**Instruções do exercício:** Escreva a continuação do trecho sobre a mortalidade por covid-19 nos municípios que apoiaram Bolsonaro em 2018, começando logo após a última frase.

**Trecho da fonte:**
□ □ □

Embora o estudo avalie vários fatores que implicam na letalidade da pandemia, quando incluído o fator do partidarismo político, os municípios que apoiaram o então candidato Jair Bolsonaro nas eleições de 2018 foram os que apresentaram as piores taxas de mortalidade por covid-19, principalmente durante a segunda onda epidêmica de 2021. Este padrão foi considerado a principal descoberta do estudo, mesmo considerando as desigualdades estruturais entre as cidades.

□ □ □

**Material abaixo:**
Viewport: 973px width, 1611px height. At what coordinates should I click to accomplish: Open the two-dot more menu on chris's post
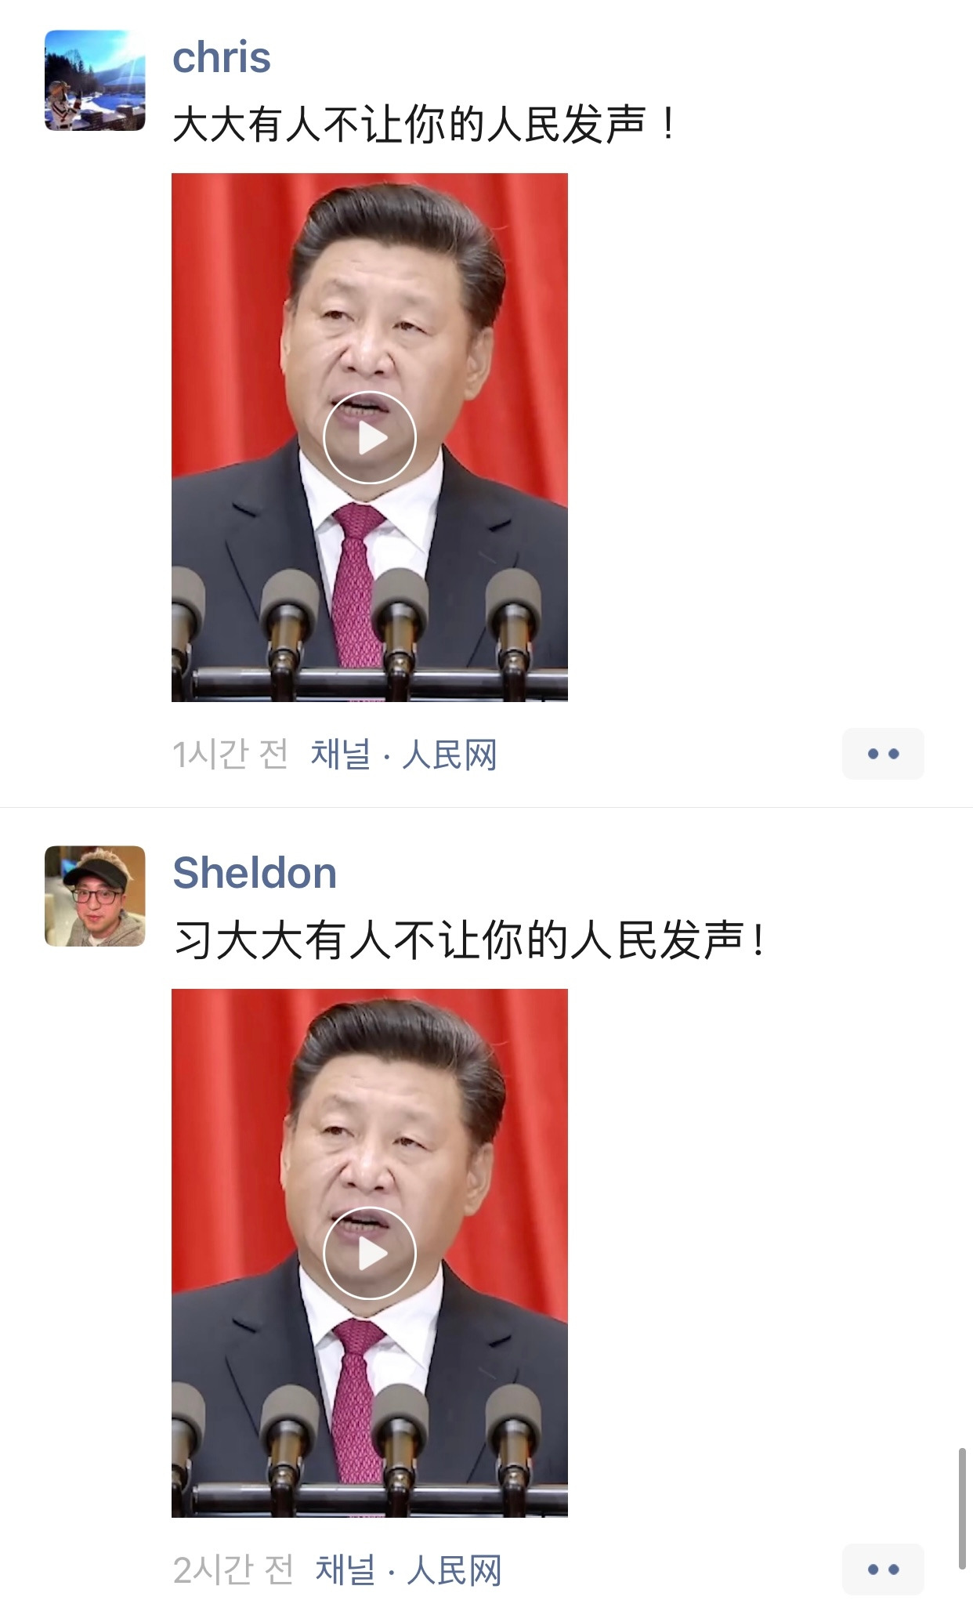click(883, 754)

□ □ □

**Resultado do exercício:**
No mapa maior, a taxa de mortalidade, e no menor a de votação de Bolsonaro

O estudo “Envolvimento de fatores políticos e socioeconômicos na dinâmica espacial e temporal dos resultados da COVID-19 no Brasil: Um estudo de base populacional” identifica a desigualdade de renda e infraestrutura em saúde nos impactos da covid-19 durante a primeira onda da pandemia no Brasil, em 2020. Mas a partir da segunda onda, no final daquele ano, o perfil ideológico das cidades pesou mais. Assim, quanto maior a identidade da população com o discurso bolsonarista, maior a taxa de letalidade. Por exemplo, municípios bolsonaristas das regiões Sul e Sudeste apresentaram taxas de mortalidade muito superiores às de municípios não bolsonaristas do Nordeste.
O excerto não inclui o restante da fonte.